J’ai couru en Belgique la semaine précédente, j’ai fait trois grosses courses au contact des meilleurs mondiaux. Ca a été ma première victoire en Belgique. Voilà plusieurs années que je fais partie des meilleurs mondiaux. J’ai fait plusieurs résultats en Coupe du Monde, parmi lesquels deux podiums ici à Liévin. Je savais en arrivant que j’étais l’homme à abattre. Je commence à être habitué à cette pression-là, et j’ai la chance de savoir bien la gérer.
Comment y parvenez-vous ?
Je suis de nature assez calme et c’est ce qui me permet de
l’évacuer. Les quelques jours qui précèdent un Championnat de France, je réussis à faire le vide dans ma tête. Samedi je me suis couché à 21h30, et je me suis levé à 7h00, comme un jour normal.
Vous sentez-vous plus fort que les autres années ?
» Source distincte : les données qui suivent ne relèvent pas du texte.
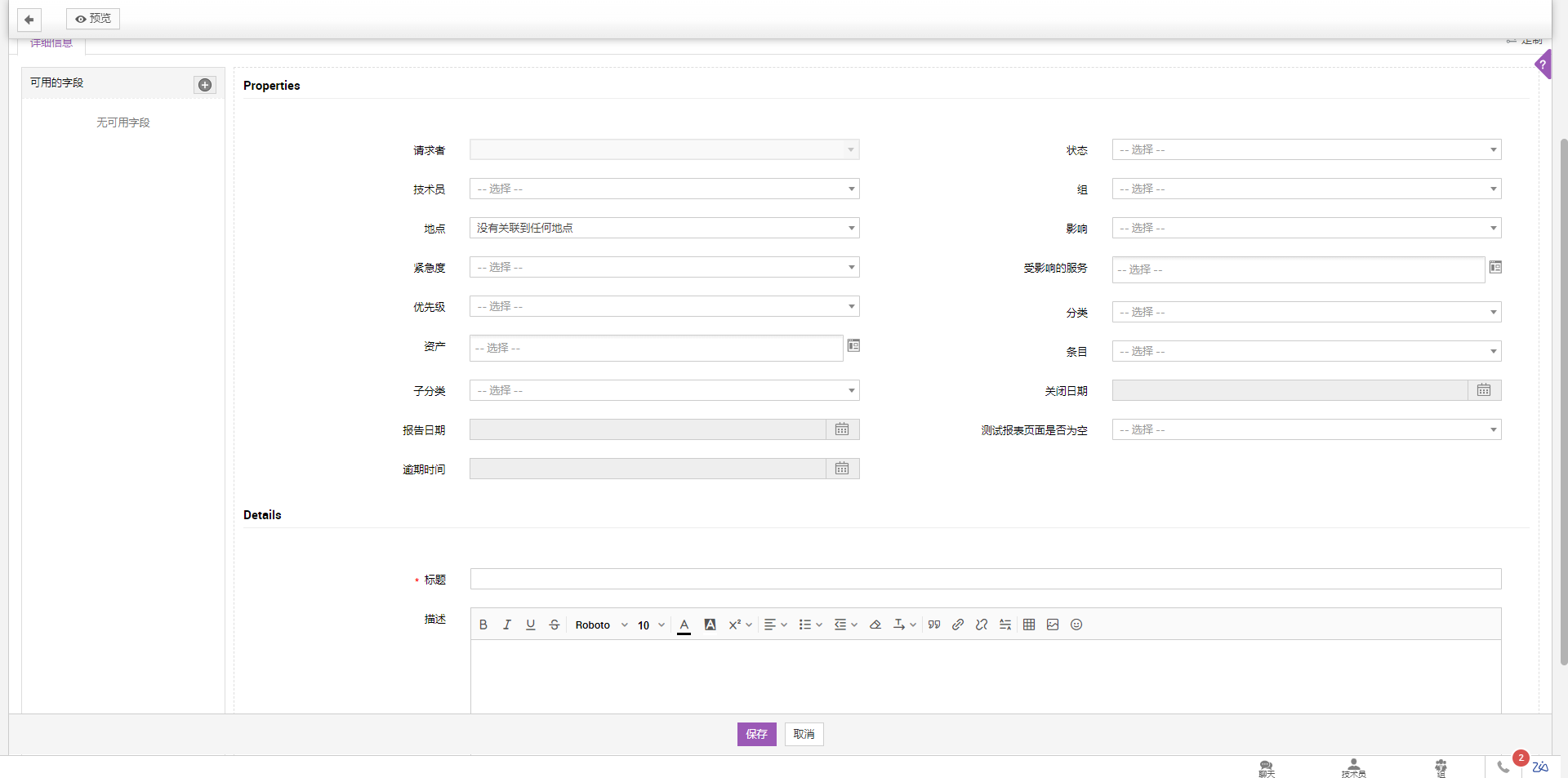The image size is (1568, 778).
Task: Click the back arrow button
Action: click(x=29, y=19)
Je pense être aussi fort cette année que les autres années, mais ça marche sans doute mieux pour moi cette année car j’ai eu moins de fatigue de ma saison de route. Je n’ai pas fait de Grand Tour en 2009, ce qui m’a permis de mieux récupérer. Je pense que c’est ça qui fait la différence à l’heure actuelle, même si ça fait plusieurs années que je fais partie des meilleurs mondiaux. A ce niveau-là, la différence n’est plus très grande entre les concurrents. Ce sont des petits plus qui font la différence.
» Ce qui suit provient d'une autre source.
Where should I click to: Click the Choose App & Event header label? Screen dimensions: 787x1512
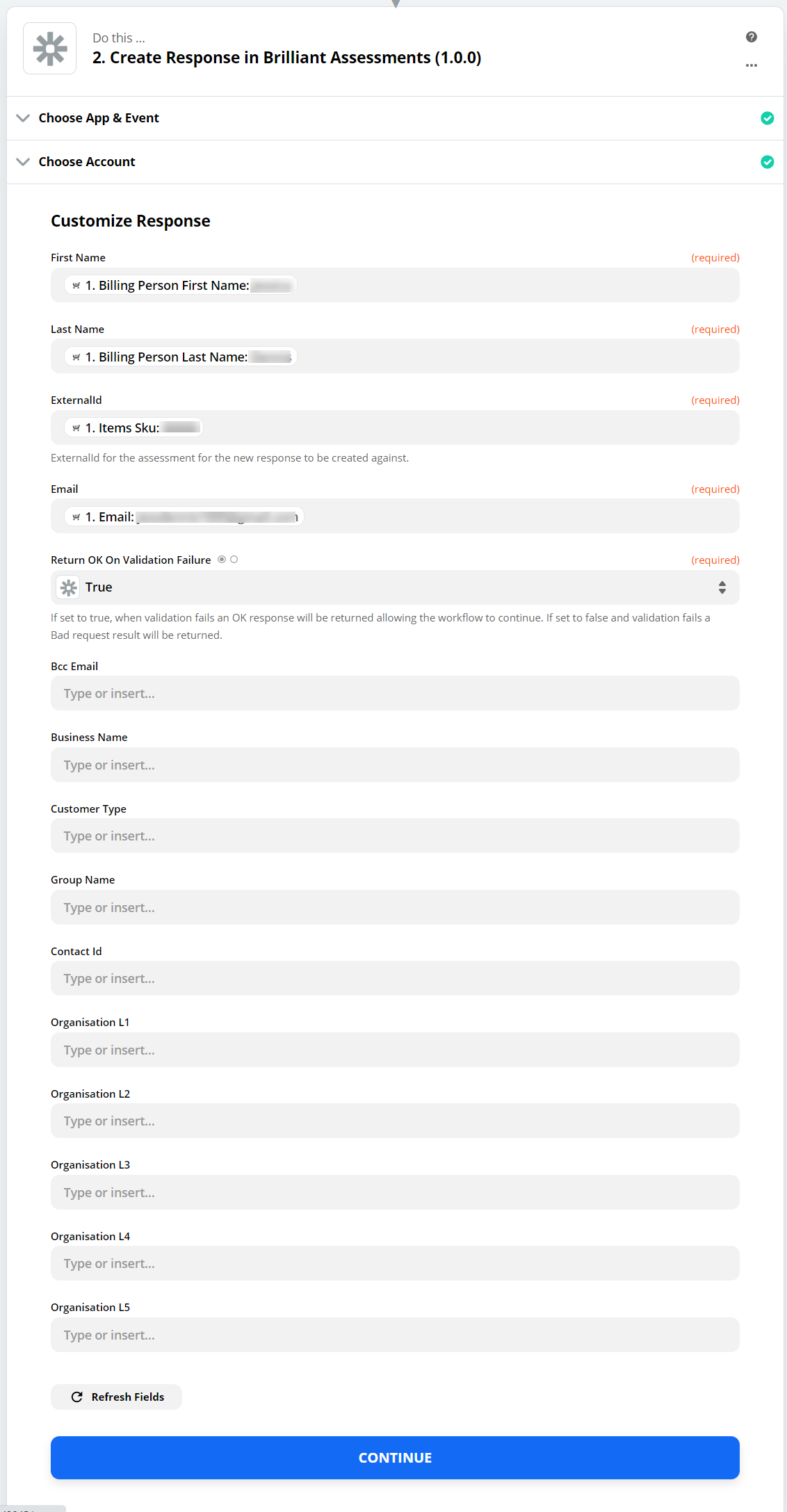click(99, 118)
D’où vous vient votre confiance ?
A chaque fois que j’arrive au départ d’une course, je sais que j’ai fait le maximum à l’entraînement. J’essaie toujours de travailler les petits trucs pour être le meilleur, de mettre toutes les chances de mon côté. Au départ du Championnat de France, je savais que j’avais tout fait pour arriver à ce niveau. Ca marche, tant mieux, si ça ne l’avait pas fait j’aurais été déçu mais j’aurais su que j’avais tout fait pour.
Où vous situez-vous dans la hiérarchie mondiale ?
A l’heure actuelle, trois coureurs sont au-dessus du lot : Nys, Albert et Stybar. Après, nous sommes cinq ou six à être du même niveau. Les places se jouent à l’état de fraîcheur selon les courses. Cela fait quatre-cinq ans que je suis convaincu que je peux être champion du monde. Nous arrivons dans la dernière phase de préparation pour les Mondiaux, il me reste quinze jours à travailler comme il faut pour être vraiment en forme à Tabor.
La génération montante représentée par Niels Albert et Zdenek Stybar ne vous fait-elle pas penser que votre tour est passé ?
Non, regardez un coureur comme Van Der Poel, sacré champion du monde à 38 ans ! Cela fait plusieurs années que j’évolue au plus haut niveau et que je me bats pour le titre mondial. Le jour où je n’arriverai plus à gagner ou à suivre les meilleurs, je penserai sans doute que mon tour sera passé, mais pour l’instant je réussis et j’espère garder ce niveau-là pendant cinq ou six ans encore.
Propos recueillis à Liévin le 10 janvier 2010.